Mystery Science Theatre 3000 (or MST3K to its fans) gave voice to how audiences were already engaging with films that, on some level, were fundamentally flawed. Perhaps the special effects were bad. Or the acting. Or the directing. Or the sound editing. Or the cinematography. Or the script. Or the editing. Or, perhaps all of them, in those movies whose existence alone are causes for wonderment. For many people, they are the movies they would not watch, or, if they did, they would mercilessly take them apart, pointing out all their flaws and wondering why they had justed wasted their time.
But when Joel, or later Mike, and his bots, Crow T. Robot and Tom Servo, interjected into the film with their witty quips, they gave voice to observations we were making but perhaps didn’t know how to say. For 10 (plus) seasons, the boys were hounded by a Forrester and a cadre of supporting characters; trapped in the “Satellite of Love”, our three main characters were forced by a Forrester to watch a horrible movie. In ostensibly a scifi narrative, the interaction between Joel/Mike, the bots and their captors served mainly to frame and react to the horrible film of the week, termed “the experiment”. How the boys survived the experiment was to crack jokes.
While perhaps some fans cared primarily for the framing material — and of course all fans cared for the characters — it was how the boys reacted to the movies that was the main reason for watching the show. And it proved a very powerful reason: even with pop cultural references that can feel dated, the show continues to find young audiences. And after a decade of being off the air, the men, and women, who made the show continue to provide tremendous comedy experiences with some of the worst, and best, that has ever come out of the world of movie-making.
Mike Nelson, Kevin Murphy and Bill Corbett, who would be the boys when the series ended, went on to create RiffTrax. Part of their output is to provide their riffing on a movie, including current Hollywood hits, as an audio track that you can download and sync to the movie. Joel Hodgson, Trace Beaulieu, J. Elvis Weinstein, Frank Conniff, and Mary Jo Pehl (the first three being the boys when the series began) have been working together to produce Cinematic Titanic. Their products include putting out DVDs of the same types of films that were riffed on MST3K.
However, another part of Cinematic Titanic’s output are the live productions, such as the one I attended last night at the Pabst Theatre in Milwaukee, Wisconsin.
The following image wasn’t from last night’s performance, where they riffed on the 1975 “horror” film Rattlers. But this image, provided by brianorndorf.typepad.com, shows the basic layout of these live shows. All five actors appear live on stage and perform, off their scripts, the quips and observations as the movie runs.
I first started watching MST3K when I went to college, and finally got cable. The SciFi Channel was my media mecca in those days. While I didn’t get all the jokes (I still don’t, but I’ve gotten better), I became hooked.
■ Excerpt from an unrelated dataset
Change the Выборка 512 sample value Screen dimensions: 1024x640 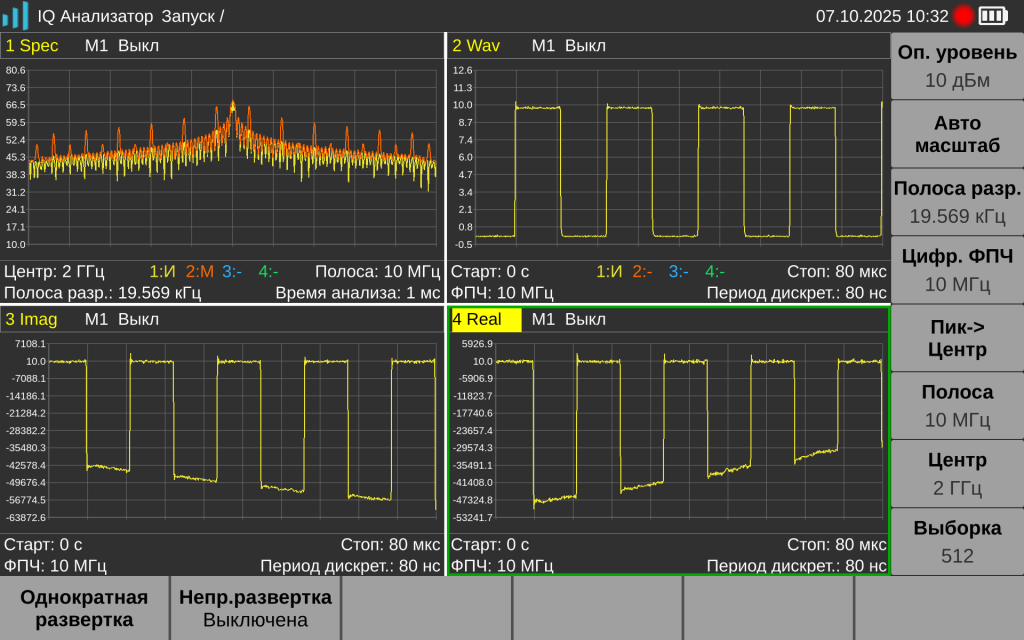(x=957, y=542)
For awhile, without access to reruns on cable or DVD, I lost touch my the “Mistie” in me. Then my boyfriend, a huge Mistie, reignited my love for the series when we found episode after episode to watch online and wile away the hours in Denmark (you can find many episodes via Google Video and YouTube). Watching an MST3K with pizza became something of a Friday night special for us.
Last night, watching Cinematic Titanic and the original cast of the series riff on a truly horrible movie, being surrounded by hundreds of Misties — well, it didn’t matter if our laughter drowned out the movie, or even one of the actor’s quips. There is something magical about having so many fans together in such close proximity to their objects of affection, and all sharing in those perfect moments of meaning-making. It was like being with the Star Wars fans, anticipating the opening fanfare that would precede Star Wars Episode I: The Phantom Menace — only without the deflating of those positive expectations as the event progresses. It was even better than being with my family, devout Green Bay Packers fans, when the Packers won their latest Super Bowl: that game was full of tension and drama and the great potential for heartbreak.
Last night there was no let down from the high of positive emotions. There was no real potential for heartbreak. There was just sustained connecting — actor connecting to actor, actor connecting to audience, fan connecting to fan. It was a celebration of humor and fandom where each moment fed into the next to somehow make things funnier and funnier. And in a week in Wisconsin where friends, family members, and perfect strangers were yelling at each other over politics and a state budget, it was a night of positive emotions that the audience needed.
Perhaps that is why the connecting between everyone was so strong. That despite our differences — and some anti-Scott Walker (governor of Wisconsin) jokes did arouse boos from several in the audience — we all shared a profound love for these actors, their comedy, and what they have brought into our lives. Last night, our fandom trumped our politics and ideologies. And all that was left was our laughter.
Back in 1997, I was a freshman in college, at the venerable University of Wisconsin at Madison. I went into college pre-med — I had even attended a surgery during high school at Oconto Falls and did not faint. I thought I was meant to be a doctor. I was going to earn my degree and work to make sure more kids did not lose their grandmothers to cancer as I just had.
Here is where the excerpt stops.